■ **TO DO**
a) In the feature below about Andrew Robertson, what drew him to King Edward VII's Hospital? Answer in one to three sentences.
b) Using the feature below about Andrew Robertson, answer each question briefly:
(i) For about how many years has he worked in private healthcare?
(ii) Which two people does he work closely with on the clinical side?
(iii) What automatic discount on hospital costs does the Sister Agnes Benevolent Fund give to those who qualify?
c) Continue the feature below about Andrew Robertson from the point where it stops.

Beyond The Uniform: Andrew Robertson, CEO, King Edward VII's Hospital
FEATURE - 1ST DECEMBER 2016
In the latest in a series about the people who make King Edward VII's Hospital tick, we meet CEO Andrew Robertson.
Having worked in private healthcare for about 25 years, the thing that attracted me to King Edward VII’s Hospital was its extraordinary reputation for quality of care. Even before I worked here, I was aware that it was one of the best private hospitals in the country. And, while it may not be common knowledge, the hospital is a registered charity. To be part of an organisation which runs a long-term charitable project was something that appealed to me a great deal.
Breast Centre, King Edward VII's Hospital
My job is to lead the organisation and ensure we have the proper structures in place. On the clinical side, we have a matron and a medical director who I work closely with to ensure that our clinical governance is robust. I also have to make sure the hospital runs efficiently and brings in enough revenue to continue to invest in our people and technology.
As well as being an acute private hospital, King Edward VII’s has a charitable arm, the Sister Agnes Benevolent Fund, that has been running for over a century, and was set up to provide help for armed forces personnel and their families. Through the fund we provide an automatic 20 per cent discount on hospital costs for those who qualify. We also provide a grant system offering larger discounts to those in extra need. One of the things I realised when I joined King Edward VII’s was that we had the capacity to do more in this area. In fact, one of our trustees, Lieutenant General Sir William Rollo, has been involved with several charities who work with veterans, spreading the word that we are here and have the systems in place to identify veterans in need and support them. I am very glad to see that this is bearing fruit and there has been an increase in the number of people applying for subsidised treatment.

■ **PROVIDED DATA**
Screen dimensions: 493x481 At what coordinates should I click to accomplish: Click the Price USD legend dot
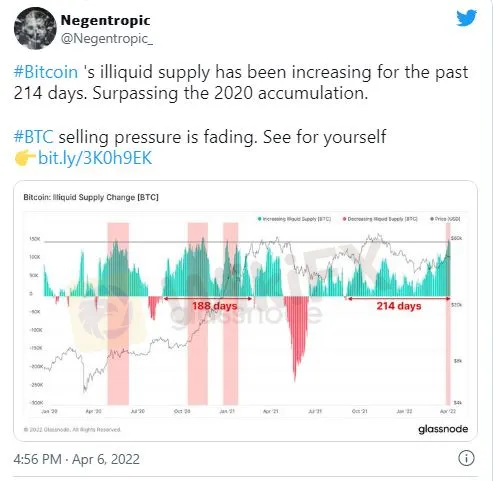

■ **EXERCISE ANSWERS**
a) He was drawn by the hospital's extraordinary reputation for quality of care, which he knew of before working there as one of the best private hospitals in the country. Being part of a registered charity that runs a long-term charitable project also appealed to him a great deal.

b)
(i) About 25 years.
(ii) A matron and a medical director.
(iii) 20 per cent.

c)
An example of the kind of work we are doing is a pain management programme we have launched with the charity Supporting Wounded Veterans, working with veterans whose injuries have left them in severe pain. The programme is led by Professor Andrew Baranowski, one of the world’s leading pain specialists. Working with the armed services is part of our DNA and everyone at the hospital believes it is a privilege to serve those who have suffered through serving us.
In more general terms, you can fall behind very quickly in healthcare as new techniques and treatments develop, so part of my job is to ensure that we maintain the personnel and infrastructure necessary to offer our patients and staff the best possible services and facilities in the coming years. For example, some surgical treatments that once required an overnight stay are now done on a day case basis, with the patient going home shortly afterwards. This kind of change places different demands on hospital facilities and I have to ensure we are in a position to respond to these changes.
Purpose-built hydrotherapy pool, King Edward VII's Hospital
Next year we will be starting a major redevelopment programme to create additional consulting suites, add more diagnostic and imaging facilities, extend our outpatient facilities and increase the number of operating theatres. A major part of my job at present is to shepherd this change through efficiently, without compromising our standards in any way.
We are also creating centres of excellence in various clinical specialities. We are in the process of developing our women’s health centre, which includes a specialist breast unit, and a multi-disciplinary pain management centre, which will move into a dedicated facility early next year. Other areas of speciality being built include orthopaedics, urology and ophthalmology.
One of the things I’m most proud of about the hospital is the way patients and former patients talk about us. They talk about the hospital with such love and passion because of what they feel we have given them, and how we have looked after them when they needed help. It pushes me to work hard to maintain that level of satisfaction, as well as reminding me what a privilege it is to work in this hospital.